========== 36. ==========
Проснувшись, я с облегчением убеждаюсь, что следов счастливого хука справа от Джеко не видно. Разве только небольшое красное пятно. Ребра? С ребрами другая история. Они все лилово-сине-желто-черные. Если бы ребра были у меня на лице, я бы влип. Но ребра я никому показывать не собираюсь, так что принимаю пару таблеток от головной боли и иду в школу.
Я сажусь в машину, так ни с кем и не встретившись. Ни с мамой, ни с Ташей. Я не заморачиваюсь с барабанами и боевой раскраской.
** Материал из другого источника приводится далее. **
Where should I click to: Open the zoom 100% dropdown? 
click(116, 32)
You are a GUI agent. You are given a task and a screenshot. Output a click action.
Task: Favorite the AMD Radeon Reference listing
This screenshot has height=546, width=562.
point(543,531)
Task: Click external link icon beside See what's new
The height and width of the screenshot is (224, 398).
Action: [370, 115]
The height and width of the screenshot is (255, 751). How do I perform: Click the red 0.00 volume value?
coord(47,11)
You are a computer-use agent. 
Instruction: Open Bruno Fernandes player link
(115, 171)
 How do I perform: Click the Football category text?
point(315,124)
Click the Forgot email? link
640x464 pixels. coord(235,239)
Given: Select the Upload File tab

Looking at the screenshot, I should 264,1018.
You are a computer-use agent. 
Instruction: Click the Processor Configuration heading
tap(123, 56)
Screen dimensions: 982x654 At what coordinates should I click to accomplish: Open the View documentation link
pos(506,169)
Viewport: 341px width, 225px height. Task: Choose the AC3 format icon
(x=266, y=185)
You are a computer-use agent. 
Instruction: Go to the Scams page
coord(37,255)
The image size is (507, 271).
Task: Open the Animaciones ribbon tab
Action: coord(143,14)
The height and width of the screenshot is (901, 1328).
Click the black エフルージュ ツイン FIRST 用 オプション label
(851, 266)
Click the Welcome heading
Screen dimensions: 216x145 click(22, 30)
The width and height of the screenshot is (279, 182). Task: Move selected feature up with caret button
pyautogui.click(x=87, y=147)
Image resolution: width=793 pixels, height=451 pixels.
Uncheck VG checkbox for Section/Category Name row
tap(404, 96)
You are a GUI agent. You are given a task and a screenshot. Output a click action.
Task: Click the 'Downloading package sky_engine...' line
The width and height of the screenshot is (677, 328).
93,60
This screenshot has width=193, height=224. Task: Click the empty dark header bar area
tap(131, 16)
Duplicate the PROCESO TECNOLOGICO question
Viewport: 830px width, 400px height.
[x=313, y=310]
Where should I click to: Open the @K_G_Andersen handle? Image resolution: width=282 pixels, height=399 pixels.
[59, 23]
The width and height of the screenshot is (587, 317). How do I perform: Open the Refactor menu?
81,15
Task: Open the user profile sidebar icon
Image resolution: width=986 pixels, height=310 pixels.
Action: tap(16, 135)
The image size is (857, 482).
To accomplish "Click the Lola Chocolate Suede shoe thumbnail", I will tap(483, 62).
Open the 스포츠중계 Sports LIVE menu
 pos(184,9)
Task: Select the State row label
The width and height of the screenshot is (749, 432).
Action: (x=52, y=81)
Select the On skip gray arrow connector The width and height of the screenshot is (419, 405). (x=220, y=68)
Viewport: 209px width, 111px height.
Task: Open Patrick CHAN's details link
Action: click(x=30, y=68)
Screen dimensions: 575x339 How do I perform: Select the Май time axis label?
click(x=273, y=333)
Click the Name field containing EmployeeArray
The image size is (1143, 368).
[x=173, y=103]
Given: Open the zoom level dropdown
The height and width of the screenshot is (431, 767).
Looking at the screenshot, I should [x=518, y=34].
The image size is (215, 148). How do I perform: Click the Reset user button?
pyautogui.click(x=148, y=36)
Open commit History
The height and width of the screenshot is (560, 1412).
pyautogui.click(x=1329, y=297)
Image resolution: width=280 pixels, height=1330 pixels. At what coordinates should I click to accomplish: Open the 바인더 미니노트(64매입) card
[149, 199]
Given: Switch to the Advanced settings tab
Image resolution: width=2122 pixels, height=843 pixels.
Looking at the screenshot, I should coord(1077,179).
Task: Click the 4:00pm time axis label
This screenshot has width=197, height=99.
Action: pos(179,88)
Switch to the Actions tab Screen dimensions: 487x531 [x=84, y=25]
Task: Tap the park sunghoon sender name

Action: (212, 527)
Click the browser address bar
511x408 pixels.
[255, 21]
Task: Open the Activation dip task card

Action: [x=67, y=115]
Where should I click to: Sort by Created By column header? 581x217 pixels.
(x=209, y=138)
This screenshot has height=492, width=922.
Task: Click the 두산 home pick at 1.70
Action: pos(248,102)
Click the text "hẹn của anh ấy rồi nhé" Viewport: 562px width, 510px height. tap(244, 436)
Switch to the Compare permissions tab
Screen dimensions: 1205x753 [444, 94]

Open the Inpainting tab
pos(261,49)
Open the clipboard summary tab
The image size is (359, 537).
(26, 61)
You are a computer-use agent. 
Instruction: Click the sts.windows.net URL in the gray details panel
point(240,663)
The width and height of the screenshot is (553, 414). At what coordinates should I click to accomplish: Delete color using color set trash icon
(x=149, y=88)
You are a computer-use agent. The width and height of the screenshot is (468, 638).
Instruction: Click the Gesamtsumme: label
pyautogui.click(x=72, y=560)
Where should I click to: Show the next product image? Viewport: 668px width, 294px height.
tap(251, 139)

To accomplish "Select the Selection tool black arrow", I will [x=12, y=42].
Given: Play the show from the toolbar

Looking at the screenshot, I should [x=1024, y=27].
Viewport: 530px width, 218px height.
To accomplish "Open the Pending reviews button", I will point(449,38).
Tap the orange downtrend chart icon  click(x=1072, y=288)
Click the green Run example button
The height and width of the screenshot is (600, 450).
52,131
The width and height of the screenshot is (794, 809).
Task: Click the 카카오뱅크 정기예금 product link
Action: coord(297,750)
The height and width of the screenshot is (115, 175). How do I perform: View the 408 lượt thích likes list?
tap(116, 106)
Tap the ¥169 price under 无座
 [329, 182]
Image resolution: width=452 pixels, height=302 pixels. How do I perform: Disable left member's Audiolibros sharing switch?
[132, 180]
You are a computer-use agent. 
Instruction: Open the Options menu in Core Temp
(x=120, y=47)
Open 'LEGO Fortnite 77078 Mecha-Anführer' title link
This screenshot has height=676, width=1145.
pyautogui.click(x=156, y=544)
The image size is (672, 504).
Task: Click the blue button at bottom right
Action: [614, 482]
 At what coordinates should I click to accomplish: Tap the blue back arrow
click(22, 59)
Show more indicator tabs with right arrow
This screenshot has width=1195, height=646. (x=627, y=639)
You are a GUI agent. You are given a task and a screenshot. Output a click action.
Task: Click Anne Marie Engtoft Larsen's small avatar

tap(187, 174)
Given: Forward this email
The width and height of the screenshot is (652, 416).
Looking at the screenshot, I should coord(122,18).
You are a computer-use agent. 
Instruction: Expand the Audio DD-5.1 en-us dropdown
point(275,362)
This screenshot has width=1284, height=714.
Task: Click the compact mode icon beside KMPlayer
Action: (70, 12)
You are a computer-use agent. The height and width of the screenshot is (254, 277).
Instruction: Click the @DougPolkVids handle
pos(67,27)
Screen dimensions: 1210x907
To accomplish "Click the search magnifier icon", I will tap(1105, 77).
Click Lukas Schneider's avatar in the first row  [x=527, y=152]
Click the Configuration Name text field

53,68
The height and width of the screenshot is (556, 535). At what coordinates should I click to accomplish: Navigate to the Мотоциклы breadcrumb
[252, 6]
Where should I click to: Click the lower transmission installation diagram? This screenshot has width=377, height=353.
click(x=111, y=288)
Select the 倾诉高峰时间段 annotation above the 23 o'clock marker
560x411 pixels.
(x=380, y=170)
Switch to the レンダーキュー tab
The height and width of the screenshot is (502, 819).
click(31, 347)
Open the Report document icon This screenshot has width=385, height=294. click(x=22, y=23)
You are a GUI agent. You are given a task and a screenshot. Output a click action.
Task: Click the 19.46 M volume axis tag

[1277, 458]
После того, как я вчера избил фальшивого ямайца, это было бы лицемерием.
В обед Ханна встречает меня в дверях кафетерия, мы вместе заходим, садимся за столик и забиваем свободные стулья книгами. Она высыпает на стол свой пакет с едой, и я даю ей половину сэндвича с ветчиной и сыром в обмен на пачку «Орео». В ее куче странных вредных лакомств есть даже упаковка конфет с шипучкой. Не думал, что их еще делают.
– Правило номер три, – выпаливаю я. – Никаких разговоров про телевизор. Особенно – про реалити-шоу.
Она в изумлении:
– Но я только я делаю, что смотрю реалити-шоу! – Потом замечает, что я расстроен или раздражен или что я там чувствую: – То есть мне приходится смотреть то же, что и родители, потому что у нас всего один телевизор, а они смотрят сплошные реалити-шоу. Но, Джеральд, они не так уж ужасны.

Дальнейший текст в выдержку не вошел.